• _Entries from a collection_:
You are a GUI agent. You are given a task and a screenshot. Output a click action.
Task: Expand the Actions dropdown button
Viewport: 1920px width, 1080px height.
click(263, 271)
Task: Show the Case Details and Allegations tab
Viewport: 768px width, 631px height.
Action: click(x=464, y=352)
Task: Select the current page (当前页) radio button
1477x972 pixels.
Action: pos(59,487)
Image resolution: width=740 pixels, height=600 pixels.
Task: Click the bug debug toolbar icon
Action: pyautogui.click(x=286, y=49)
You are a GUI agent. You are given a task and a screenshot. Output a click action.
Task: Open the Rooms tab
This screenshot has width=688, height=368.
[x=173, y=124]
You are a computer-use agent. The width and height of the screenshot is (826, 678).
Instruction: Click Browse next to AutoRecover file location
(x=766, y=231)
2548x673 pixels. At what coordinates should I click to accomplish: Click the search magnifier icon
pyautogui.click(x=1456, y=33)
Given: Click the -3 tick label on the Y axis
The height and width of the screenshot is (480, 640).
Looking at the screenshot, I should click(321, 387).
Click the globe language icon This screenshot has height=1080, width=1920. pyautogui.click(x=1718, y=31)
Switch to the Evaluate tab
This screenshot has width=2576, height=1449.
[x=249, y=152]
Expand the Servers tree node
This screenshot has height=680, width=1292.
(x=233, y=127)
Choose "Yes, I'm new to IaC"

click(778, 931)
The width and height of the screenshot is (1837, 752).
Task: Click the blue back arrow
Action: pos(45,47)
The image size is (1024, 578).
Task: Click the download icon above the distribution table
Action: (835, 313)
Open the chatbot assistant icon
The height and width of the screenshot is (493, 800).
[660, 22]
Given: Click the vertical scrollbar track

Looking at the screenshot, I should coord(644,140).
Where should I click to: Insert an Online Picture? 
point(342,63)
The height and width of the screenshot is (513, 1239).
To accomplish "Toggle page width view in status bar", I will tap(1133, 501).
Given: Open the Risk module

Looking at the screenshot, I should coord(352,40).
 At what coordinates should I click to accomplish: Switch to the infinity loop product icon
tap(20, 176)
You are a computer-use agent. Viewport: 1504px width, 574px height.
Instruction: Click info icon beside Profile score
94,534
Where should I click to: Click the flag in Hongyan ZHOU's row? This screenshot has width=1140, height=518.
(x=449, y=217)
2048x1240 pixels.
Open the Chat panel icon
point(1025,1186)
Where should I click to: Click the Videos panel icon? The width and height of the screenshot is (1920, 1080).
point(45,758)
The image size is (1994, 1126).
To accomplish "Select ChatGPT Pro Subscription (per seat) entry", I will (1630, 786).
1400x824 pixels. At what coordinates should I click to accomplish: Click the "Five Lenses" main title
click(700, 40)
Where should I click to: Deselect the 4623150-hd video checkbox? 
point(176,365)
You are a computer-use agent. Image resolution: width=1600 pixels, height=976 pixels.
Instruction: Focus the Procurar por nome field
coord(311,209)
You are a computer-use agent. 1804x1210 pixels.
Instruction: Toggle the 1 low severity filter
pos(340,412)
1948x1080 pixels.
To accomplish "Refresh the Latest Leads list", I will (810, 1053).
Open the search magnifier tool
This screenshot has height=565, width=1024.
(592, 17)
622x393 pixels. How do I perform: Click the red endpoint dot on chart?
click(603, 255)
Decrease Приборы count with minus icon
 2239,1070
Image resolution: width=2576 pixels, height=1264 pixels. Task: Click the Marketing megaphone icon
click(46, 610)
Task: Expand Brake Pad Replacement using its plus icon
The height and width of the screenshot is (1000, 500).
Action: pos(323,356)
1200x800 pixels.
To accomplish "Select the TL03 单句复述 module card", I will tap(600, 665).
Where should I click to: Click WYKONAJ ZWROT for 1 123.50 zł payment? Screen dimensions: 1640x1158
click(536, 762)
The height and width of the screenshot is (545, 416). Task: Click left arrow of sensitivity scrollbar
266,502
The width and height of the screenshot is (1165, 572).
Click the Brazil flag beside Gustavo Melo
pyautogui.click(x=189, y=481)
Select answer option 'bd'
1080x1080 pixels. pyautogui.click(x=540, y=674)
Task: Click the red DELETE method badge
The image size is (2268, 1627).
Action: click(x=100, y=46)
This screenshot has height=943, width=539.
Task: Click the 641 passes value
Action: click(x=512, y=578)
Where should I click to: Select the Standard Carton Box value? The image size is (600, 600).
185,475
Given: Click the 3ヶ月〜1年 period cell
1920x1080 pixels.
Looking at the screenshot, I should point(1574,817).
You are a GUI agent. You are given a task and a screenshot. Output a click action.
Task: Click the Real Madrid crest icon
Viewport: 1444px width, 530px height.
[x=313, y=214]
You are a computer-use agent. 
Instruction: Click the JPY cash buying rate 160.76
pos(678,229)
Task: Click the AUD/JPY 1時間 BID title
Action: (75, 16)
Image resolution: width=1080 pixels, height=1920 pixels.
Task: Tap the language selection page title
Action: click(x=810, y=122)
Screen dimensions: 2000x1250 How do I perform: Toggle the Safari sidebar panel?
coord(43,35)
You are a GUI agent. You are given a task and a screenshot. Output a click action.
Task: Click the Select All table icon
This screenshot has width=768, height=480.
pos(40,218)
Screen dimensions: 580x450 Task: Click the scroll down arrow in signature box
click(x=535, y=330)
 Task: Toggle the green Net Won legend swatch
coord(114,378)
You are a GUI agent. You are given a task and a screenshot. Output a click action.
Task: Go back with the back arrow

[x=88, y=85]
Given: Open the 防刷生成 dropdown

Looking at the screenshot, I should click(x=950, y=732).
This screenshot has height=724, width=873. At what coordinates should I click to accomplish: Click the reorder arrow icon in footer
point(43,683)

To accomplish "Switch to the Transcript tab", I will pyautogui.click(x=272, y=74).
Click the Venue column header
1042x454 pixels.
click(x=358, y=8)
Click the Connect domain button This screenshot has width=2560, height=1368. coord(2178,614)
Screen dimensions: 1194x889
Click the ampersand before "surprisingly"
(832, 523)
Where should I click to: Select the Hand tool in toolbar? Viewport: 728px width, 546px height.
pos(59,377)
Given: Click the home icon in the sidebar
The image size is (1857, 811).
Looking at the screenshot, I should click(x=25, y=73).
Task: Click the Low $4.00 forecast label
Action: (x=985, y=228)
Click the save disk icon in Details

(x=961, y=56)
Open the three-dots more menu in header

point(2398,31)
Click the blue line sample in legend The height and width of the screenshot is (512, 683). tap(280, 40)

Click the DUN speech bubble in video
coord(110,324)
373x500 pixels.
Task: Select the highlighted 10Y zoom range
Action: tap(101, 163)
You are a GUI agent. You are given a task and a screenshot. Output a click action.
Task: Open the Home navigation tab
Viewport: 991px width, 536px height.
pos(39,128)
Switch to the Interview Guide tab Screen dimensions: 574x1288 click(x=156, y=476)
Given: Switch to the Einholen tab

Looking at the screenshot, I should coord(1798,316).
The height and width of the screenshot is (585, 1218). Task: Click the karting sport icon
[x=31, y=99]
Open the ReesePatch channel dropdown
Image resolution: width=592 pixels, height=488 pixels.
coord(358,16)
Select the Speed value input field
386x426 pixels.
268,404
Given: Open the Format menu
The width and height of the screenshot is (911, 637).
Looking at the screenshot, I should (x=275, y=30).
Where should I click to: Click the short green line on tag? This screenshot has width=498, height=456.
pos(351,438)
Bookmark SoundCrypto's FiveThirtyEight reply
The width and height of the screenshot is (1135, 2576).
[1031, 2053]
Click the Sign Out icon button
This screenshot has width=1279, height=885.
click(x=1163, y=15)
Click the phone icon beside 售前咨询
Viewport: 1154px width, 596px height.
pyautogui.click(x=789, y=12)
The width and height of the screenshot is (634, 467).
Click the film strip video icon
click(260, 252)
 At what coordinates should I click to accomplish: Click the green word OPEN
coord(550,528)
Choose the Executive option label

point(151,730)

• _WHAT THIS TASK INVOLVES_:
Print every one of the entries above again, line for line and with no changes.

• _WRITTEN ANSWER_:
You are a GUI agent. You are given a task and a screenshot. Output a click action.
Task: Expand the Actions dropdown button
Viewport: 1920px width, 1080px height.
click(263, 271)
Task: Show the Case Details and Allegations tab
Viewport: 768px width, 631px height.
Action: click(x=464, y=352)
Task: Select the current page (当前页) radio button
1477x972 pixels.
Action: pos(59,487)
Image resolution: width=740 pixels, height=600 pixels.
Task: Click the bug debug toolbar icon
Action: pyautogui.click(x=286, y=49)
You are a GUI agent. You are given a task and a screenshot. Output a click action.
Task: Open the Rooms tab
This screenshot has width=688, height=368.
[x=173, y=124]
You are a computer-use agent. The width and height of the screenshot is (826, 678).
Instruction: Click Browse next to AutoRecover file location
(x=766, y=231)
2548x673 pixels. At what coordinates should I click to accomplish: Click the search magnifier icon
pyautogui.click(x=1456, y=33)
Given: Click the -3 tick label on the Y axis
The height and width of the screenshot is (480, 640).
Looking at the screenshot, I should click(321, 387).
Click the globe language icon This screenshot has height=1080, width=1920. pyautogui.click(x=1718, y=31)
Switch to the Evaluate tab
This screenshot has width=2576, height=1449.
[x=249, y=152]
Expand the Servers tree node
This screenshot has height=680, width=1292.
(x=233, y=127)
Choose "Yes, I'm new to IaC"

click(778, 931)
The width and height of the screenshot is (1837, 752).
Task: Click the blue back arrow
Action: pos(45,47)
The image size is (1024, 578).
Task: Click the download icon above the distribution table
Action: (835, 313)
Open the chatbot assistant icon
The height and width of the screenshot is (493, 800).
[660, 22]
Given: Click the vertical scrollbar track

Looking at the screenshot, I should coord(644,140).
Where should I click to: Insert an Online Picture? 
point(342,63)
The height and width of the screenshot is (513, 1239).
To accomplish "Toggle page width view in status bar", I will tap(1133, 501).
Given: Open the Risk module

Looking at the screenshot, I should coord(352,40).
 At what coordinates should I click to accomplish: Switch to the infinity loop product icon
tap(20, 176)
You are a computer-use agent. Viewport: 1504px width, 574px height.
Instruction: Click info icon beside Profile score
94,534
Where should I click to: Click the flag in Hongyan ZHOU's row? This screenshot has width=1140, height=518.
(x=449, y=217)
2048x1240 pixels.
Open the Chat panel icon
point(1025,1186)
Where should I click to: Click the Videos panel icon? The width and height of the screenshot is (1920, 1080).
point(45,758)
The image size is (1994, 1126).
To accomplish "Select ChatGPT Pro Subscription (per seat) entry", I will (1630, 786).
1400x824 pixels. At what coordinates should I click to accomplish: Click the "Five Lenses" main title
click(700, 40)
Where should I click to: Deselect the 4623150-hd video checkbox? 
point(176,365)
You are a computer-use agent. Image resolution: width=1600 pixels, height=976 pixels.
Instruction: Focus the Procurar por nome field
coord(311,209)
You are a computer-use agent. 1804x1210 pixels.
Instruction: Toggle the 1 low severity filter
pos(340,412)
1948x1080 pixels.
To accomplish "Refresh the Latest Leads list", I will (810, 1053).
Open the search magnifier tool
This screenshot has height=565, width=1024.
(592, 17)
622x393 pixels. How do I perform: Click the red endpoint dot on chart?
click(603, 255)
Decrease Приборы count with minus icon
 2239,1070
Image resolution: width=2576 pixels, height=1264 pixels. Task: Click the Marketing megaphone icon
click(46, 610)
Task: Expand Brake Pad Replacement using its plus icon
The height and width of the screenshot is (1000, 500).
Action: pos(323,356)
1200x800 pixels.
To accomplish "Select the TL03 单句复述 module card", I will tap(600, 665).
Where should I click to: Click WYKONAJ ZWROT for 1 123.50 zł payment? Screen dimensions: 1640x1158
click(536, 762)
The height and width of the screenshot is (545, 416). Task: Click left arrow of sensitivity scrollbar
266,502
The width and height of the screenshot is (1165, 572).
Click the Brazil flag beside Gustavo Melo
pyautogui.click(x=189, y=481)
Select answer option 'bd'
1080x1080 pixels. pyautogui.click(x=540, y=674)
Task: Click the red DELETE method badge
The image size is (2268, 1627).
Action: click(x=100, y=46)
This screenshot has height=943, width=539.
Task: Click the 641 passes value
Action: click(x=512, y=578)
Where should I click to: Select the Standard Carton Box value? The image size is (600, 600).
185,475
Given: Click the 3ヶ月〜1年 period cell
1920x1080 pixels.
Looking at the screenshot, I should point(1574,817).
You are a GUI agent. You are given a task and a screenshot. Output a click action.
Task: Click the Real Madrid crest icon
Viewport: 1444px width, 530px height.
[x=313, y=214]
You are a computer-use agent. 
Instruction: Click the JPY cash buying rate 160.76
pos(678,229)
Task: Click the AUD/JPY 1時間 BID title
Action: (75, 16)
Image resolution: width=1080 pixels, height=1920 pixels.
Task: Tap the language selection page title
Action: click(x=810, y=122)
Screen dimensions: 2000x1250 How do I perform: Toggle the Safari sidebar panel?
coord(43,35)
You are a GUI agent. You are given a task and a screenshot. Output a click action.
Task: Click the Select All table icon
This screenshot has width=768, height=480.
pos(40,218)
Screen dimensions: 580x450 Task: Click the scroll down arrow in signature box
click(x=535, y=330)
 Task: Toggle the green Net Won legend swatch
coord(114,378)
You are a GUI agent. You are given a task and a screenshot. Output a click action.
Task: Go back with the back arrow

[x=88, y=85]
Given: Open the 防刷生成 dropdown

Looking at the screenshot, I should click(x=950, y=732).
This screenshot has height=724, width=873. At what coordinates should I click to accomplish: Click the reorder arrow icon in footer
point(43,683)

To accomplish "Switch to the Transcript tab", I will pyautogui.click(x=272, y=74).
Click the Venue column header
1042x454 pixels.
click(x=358, y=8)
Click the Connect domain button This screenshot has width=2560, height=1368. coord(2178,614)
Screen dimensions: 1194x889
Click the ampersand before "surprisingly"
(832, 523)
Where should I click to: Select the Hand tool in toolbar? Viewport: 728px width, 546px height.
pos(59,377)
Given: Click the home icon in the sidebar
The image size is (1857, 811).
Looking at the screenshot, I should click(x=25, y=73).
Task: Click the Low $4.00 forecast label
Action: (x=985, y=228)
Click the save disk icon in Details

(x=961, y=56)
Open the three-dots more menu in header

point(2398,31)
Click the blue line sample in legend The height and width of the screenshot is (512, 683). tap(280, 40)

Click the DUN speech bubble in video
coord(110,324)
373x500 pixels.
Task: Select the highlighted 10Y zoom range
Action: tap(101, 163)
You are a GUI agent. You are given a task and a screenshot. Output a click action.
Task: Open the Home navigation tab
Viewport: 991px width, 536px height.
pos(39,128)
Switch to the Interview Guide tab Screen dimensions: 574x1288 click(x=156, y=476)
Given: Switch to the Einholen tab

Looking at the screenshot, I should coord(1798,316).
The height and width of the screenshot is (585, 1218). Task: Click the karting sport icon
[x=31, y=99]
Open the ReesePatch channel dropdown
Image resolution: width=592 pixels, height=488 pixels.
coord(358,16)
Select the Speed value input field
386x426 pixels.
268,404
Given: Open the Format menu
The width and height of the screenshot is (911, 637).
Looking at the screenshot, I should (x=275, y=30).
Where should I click to: Click the short green line on tag? This screenshot has width=498, height=456.
pos(351,438)
Bookmark SoundCrypto's FiveThirtyEight reply
The width and height of the screenshot is (1135, 2576).
[1031, 2053]
Click the Sign Out icon button
This screenshot has width=1279, height=885.
click(x=1163, y=15)
Click the phone icon beside 售前咨询
Viewport: 1154px width, 596px height.
pyautogui.click(x=789, y=12)
The width and height of the screenshot is (634, 467).
Click the film strip video icon
click(260, 252)
 At what coordinates should I click to accomplish: Click the green word OPEN
coord(550,528)
Choose the Executive option label

point(151,730)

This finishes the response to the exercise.